I agree completely with the other answers, I just want to add that g++ (at least version 4.4) actually catches these deprecated conversions as warnings at any warning level (if previous versions do not do this by default, probably you have to raise the warning level):
#include <iostream>
using namespace std;
void WithConst(const char * Str)
{
cout<<Str<<endl;
}
void WithoutConst_NoEdit(char * Str)
{
cout<<Str<<endl;
}
void WithoutConst_Edit(char * Str)
{
*Str='a';
cout<<Str<<endl;
}
int main()
{
WithConst("Test");
WithoutConst_NoEdit("Test");
WithoutConst_Edit("Test");
return 0;
}
matteo@teoubuntu:~/cpp/test$ g++ --version
g++ (Ubuntu 4.4.3-4ubuntu5) 4.4.3
Copyright (C) 2009 Free Software Foundation, Inc.
This is free software; see the source for copying conditions. There is NO
warranty; not even for MERCHANTABILITY or FITNESS FOR A PARTICULAR PURPOSE.
matteo@teoubuntu:~/cpp/test$ g++ -O3 lit_const_corr.cpp -o lit_const_corr.x
lit_const_corr.cpp: In function ‘int main()’:
lit_const_corr.cpp:24: warning: deprecated conversion from string constant to ‘char*’
lit_const_corr.cpp:25: warning: deprecated conversion from string constant to ‘char*’
matteo@teoubuntu:~/cpp/test$ g++ -O3 -Wall lit_const_corr.cpp -o lit_const_corr.x
lit_const_corr.cpp: In function ‘int main()’:
lit_const_corr.cpp:24: warning: deprecated conversion from string constant to ‘char*’
lit_const_corr.cpp:25: warning: deprecated conversion from string constant to ‘char*’
matteo@teoubuntu:~/cpp/test$ g++ -O3 -Wall -Wextra -ansi -pedantic lit_const_corr.cpp -o lit_const_corr.x
lit_const_corr.cpp: In function ‘int main()’:
lit_const_corr.cpp:24: warning: deprecated conversion from string constant to ‘char*’
lit_const_corr.cpp:25: warning: deprecated conversion from string constant to ‘char*’
Moreover, there's some interesting thing going on under the hood: if I compile it without optimization, it "just does what the code says", so it crashes, since it tries to write to a read-only memory location:
matteo@teoubuntu:~/cpp/test$ g++ -Wall -Wextra -ansi -pedantic lit_const_corr.cpp -o lit_const_corr.x
lit_const_corr.cpp: In function ‘int main()’:
lit_const_corr.cpp:24: warning: deprecated conversion from string constant to ‘char*’
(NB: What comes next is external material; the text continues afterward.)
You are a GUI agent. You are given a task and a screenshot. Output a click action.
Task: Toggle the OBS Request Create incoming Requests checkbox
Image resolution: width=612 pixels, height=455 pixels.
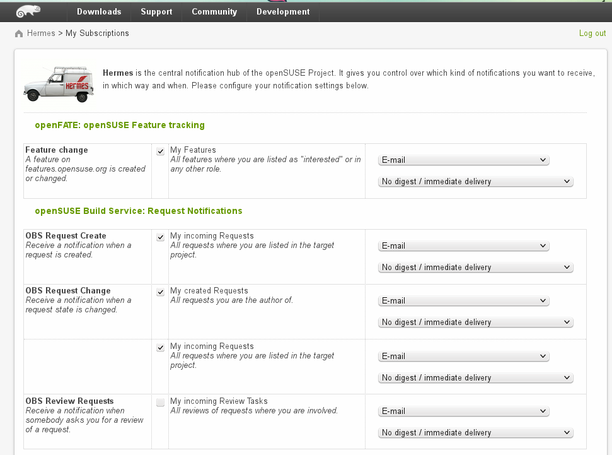[x=161, y=237]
lit_const_corr.cpp:25: warning: deprecated conversion from string constant to ‘char*’
matteo@teoubuntu:~/cpp/test$ ./lit_const_corr.x
Test
Test
Segmentation fault
but, if you turn on the optimizer, there's no crash:
matteo@teoubuntu:~/cpp/test$ g++ -O3 -Wall -Wextra -ansi -pedantic lit_const_corr.cpp -o lit_const_corr.x
lit_const_corr.cpp: In function ‘int main()’:
lit_const_corr.cpp:24: warning: deprecated conversion from string constant to ‘char*’
lit_const_corr.cpp:25: warning: deprecated conversion from string constant to ‘char*’
matteo@teoubuntu:~/cpp/test$ ./lit_const_corr.x
Test
Test
Test
I suppose that this is due to some magic optimization trick, but I don't understand why is it applied; any idea?
Addendum
When I declare a char* foo = "bar" it actualy complains. But when I declare char foo[] = "bar" it doesn't
Hey, be careful not to confuse the two things: with
char * foo = "bar";
you are declaring a pointer to char, and you assign to it the address of the literal "bar", which is actually stored in some read-only memory location (usually it's a part of the executable that is mapped in memory).
Instead, with
char foo[]="bar";
you are declaring and allocating RW memory (on the stack or somewhere else, depending from the context) for an array of chars, which is initialized with the "bar" value, but it is not related to the string table at all, and it's perfectly legit to change that string.